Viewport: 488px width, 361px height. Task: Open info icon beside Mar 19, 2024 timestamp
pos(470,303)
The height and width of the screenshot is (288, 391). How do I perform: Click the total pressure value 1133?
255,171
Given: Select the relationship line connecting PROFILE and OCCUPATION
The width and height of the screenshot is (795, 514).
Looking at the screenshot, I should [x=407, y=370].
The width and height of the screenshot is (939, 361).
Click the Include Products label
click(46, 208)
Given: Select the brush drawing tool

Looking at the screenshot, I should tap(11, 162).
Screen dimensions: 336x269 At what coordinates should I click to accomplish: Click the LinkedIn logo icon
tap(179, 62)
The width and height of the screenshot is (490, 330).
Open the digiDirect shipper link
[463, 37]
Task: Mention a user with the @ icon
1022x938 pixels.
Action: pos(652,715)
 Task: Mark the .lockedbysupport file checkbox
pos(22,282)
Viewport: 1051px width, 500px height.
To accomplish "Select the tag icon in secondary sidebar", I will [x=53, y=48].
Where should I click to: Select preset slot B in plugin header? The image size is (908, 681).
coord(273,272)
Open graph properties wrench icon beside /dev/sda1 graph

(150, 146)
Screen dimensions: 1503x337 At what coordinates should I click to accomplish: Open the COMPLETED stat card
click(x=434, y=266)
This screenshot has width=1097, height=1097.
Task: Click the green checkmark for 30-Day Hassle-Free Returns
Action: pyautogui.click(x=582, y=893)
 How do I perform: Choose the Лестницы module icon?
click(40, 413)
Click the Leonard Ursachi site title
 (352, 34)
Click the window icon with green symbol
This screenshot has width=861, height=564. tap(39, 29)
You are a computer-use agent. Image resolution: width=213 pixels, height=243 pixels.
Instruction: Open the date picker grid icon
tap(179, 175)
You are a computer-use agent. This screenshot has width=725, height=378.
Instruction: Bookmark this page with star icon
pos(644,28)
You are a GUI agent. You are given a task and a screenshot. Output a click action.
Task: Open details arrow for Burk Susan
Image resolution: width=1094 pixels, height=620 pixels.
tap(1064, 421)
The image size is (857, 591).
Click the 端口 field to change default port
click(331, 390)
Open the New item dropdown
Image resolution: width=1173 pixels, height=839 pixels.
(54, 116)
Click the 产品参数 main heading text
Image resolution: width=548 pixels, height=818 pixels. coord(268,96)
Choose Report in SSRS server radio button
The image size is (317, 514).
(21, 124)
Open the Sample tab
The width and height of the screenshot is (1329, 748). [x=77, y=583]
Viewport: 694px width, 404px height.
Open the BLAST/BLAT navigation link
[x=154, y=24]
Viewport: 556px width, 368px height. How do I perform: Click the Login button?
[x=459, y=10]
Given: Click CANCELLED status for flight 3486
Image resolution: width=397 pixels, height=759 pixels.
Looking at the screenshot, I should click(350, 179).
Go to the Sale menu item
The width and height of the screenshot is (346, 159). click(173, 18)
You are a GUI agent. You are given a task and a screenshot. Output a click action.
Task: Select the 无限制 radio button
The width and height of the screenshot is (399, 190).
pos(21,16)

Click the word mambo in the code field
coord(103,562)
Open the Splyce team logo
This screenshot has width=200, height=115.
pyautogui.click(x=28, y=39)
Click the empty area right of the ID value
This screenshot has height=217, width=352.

· · · · ·

### Directions
Word for word, restate each of the records above.

### Completed exercise
Viewport: 488px width, 361px height. Task: Open info icon beside Mar 19, 2024 timestamp
pos(470,303)
The height and width of the screenshot is (288, 391). How do I perform: Click the total pressure value 1133?
255,171
Given: Select the relationship line connecting PROFILE and OCCUPATION
The width and height of the screenshot is (795, 514).
Looking at the screenshot, I should [x=407, y=370].
The width and height of the screenshot is (939, 361).
Click the Include Products label
click(46, 208)
Given: Select the brush drawing tool

Looking at the screenshot, I should tap(11, 162).
Screen dimensions: 336x269 At what coordinates should I click to accomplish: Click the LinkedIn logo icon
tap(179, 62)
The width and height of the screenshot is (490, 330).
Open the digiDirect shipper link
[463, 37]
Task: Mention a user with the @ icon
1022x938 pixels.
Action: pos(652,715)
 Task: Mark the .lockedbysupport file checkbox
pos(22,282)
Viewport: 1051px width, 500px height.
To accomplish "Select the tag icon in secondary sidebar", I will [x=53, y=48].
Where should I click to: Select preset slot B in plugin header? The image size is (908, 681).
coord(273,272)
Open graph properties wrench icon beside /dev/sda1 graph

(150, 146)
Screen dimensions: 1503x337 At what coordinates should I click to accomplish: Open the COMPLETED stat card
click(x=434, y=266)
This screenshot has width=1097, height=1097.
Task: Click the green checkmark for 30-Day Hassle-Free Returns
Action: pyautogui.click(x=582, y=893)
 How do I perform: Choose the Лестницы module icon?
click(40, 413)
Click the Leonard Ursachi site title
 (352, 34)
Click the window icon with green symbol
This screenshot has width=861, height=564. tap(39, 29)
You are a computer-use agent. Image resolution: width=213 pixels, height=243 pixels.
Instruction: Open the date picker grid icon
tap(179, 175)
You are a computer-use agent. This screenshot has width=725, height=378.
Instruction: Bookmark this page with star icon
pos(644,28)
You are a GUI agent. You are given a task and a screenshot. Output a click action.
Task: Open details arrow for Burk Susan
Image resolution: width=1094 pixels, height=620 pixels.
tap(1064, 421)
The image size is (857, 591).
Click the 端口 field to change default port
click(331, 390)
Open the New item dropdown
Image resolution: width=1173 pixels, height=839 pixels.
(54, 116)
Click the 产品参数 main heading text
Image resolution: width=548 pixels, height=818 pixels. coord(268,96)
Choose Report in SSRS server radio button
The image size is (317, 514).
(21, 124)
Open the Sample tab
The width and height of the screenshot is (1329, 748). [x=77, y=583]
Viewport: 694px width, 404px height.
Open the BLAST/BLAT navigation link
[x=154, y=24]
Viewport: 556px width, 368px height. How do I perform: Click the Login button?
[x=459, y=10]
Given: Click CANCELLED status for flight 3486
Image resolution: width=397 pixels, height=759 pixels.
Looking at the screenshot, I should click(350, 179).
Go to the Sale menu item
The width and height of the screenshot is (346, 159). click(173, 18)
You are a GUI agent. You are given a task and a screenshot. Output a click action.
Task: Select the 无限制 radio button
The width and height of the screenshot is (399, 190).
pos(21,16)

Click the word mambo in the code field
coord(103,562)
Open the Splyce team logo
This screenshot has width=200, height=115.
pyautogui.click(x=28, y=39)
Click the empty area right of the ID value
This screenshot has height=217, width=352.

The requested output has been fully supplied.